Von den Neuronen zum Verhalten: Visuelle Analysemethoden für heterogene räumliche Big Brain-Daten.
Abstract (Nur Englisch)
Advances in neuro-imaging have allowed big brain initiatives and consortia to create vast resources of brain data that can be mined for insights into mental processes and biological principles. Research in this area does not only relate to mind and consciousness, but also to the understanding of many neurological disorders, such as Alzheimer’s disease, autism and anxiety. Exploring the relationships between genes, brain circuitry, and behavior is therefore a key element in research that requires the joint analysis of a heterogeneous set of spatial brain data, including 3D imaging data, anatomical data, and brain networks at varying scales, resolutions, and modalities. Due to high-throughput imaging platforms, this data’s size and complexity goes beyond the past state-of-the-art by several orders of magnitude. Current analytical workflows involve time-consuming manual data aggregation and extensive computational analysis in script-based toolboxes. Visual analytics methods for exploring big brain data can support neuroscientists in this process, so they can focus on understanding the data rather than handling it.

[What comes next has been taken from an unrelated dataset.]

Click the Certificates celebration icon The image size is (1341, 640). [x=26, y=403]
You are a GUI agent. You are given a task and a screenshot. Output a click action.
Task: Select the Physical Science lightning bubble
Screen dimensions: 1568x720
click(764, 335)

In this thesis, several contributions that target this problem are presented. The first contribution is a computational method that fuses genetic information with spatial gene expression data and connectivity data to predict functional neuroanatomical maps. These maps indicate which brain areas might be related to a specific function or behavior. The approach has been applied to predict yet unknown functional neuroanatomy underlying multigeneic behavioral traits identified in genetic association studies and has demonstrated that rather than being randomly distributed throughout the brain, functionally-related gene sets accumulate in specific networks. The second contribution is the creation of a data structure that enables the interactive exploration of big brain network data with billions of edges. By utilizing the resulting hierarchical and spatial organization of the data, this approach allows on-demand queries of incoming/outgoing connections of arbitrary regions of interest on different anatomical scales. These queries would otherwise exceed the limits of current consumer level PCs. The data structure is used in the third contribution, a novel web-based framework to explore neurobiological imaging and connectivity data of different types, modalities and scale. It employs a query-based interaction scheme to retrieve 3D spatial gene expressions and various types of connectivity to enable an interactive dissection of networks in real time with respect to their genetic composition. The data is related to a hierarchical organization of common anatomical atlases that enables neuroscientists to compare multimodal networks on different scales in their anatomical context. Furthermore, the framework is designed to facilitate collaborative work with shareable comprehensive workflows on the web.
As a result, the approaches presented in this thesis may assist neuroscientists to refine their understanding of the functional organization of the brain beyond simple anatomical domains and expand their knowledge about how our genes affect our mind.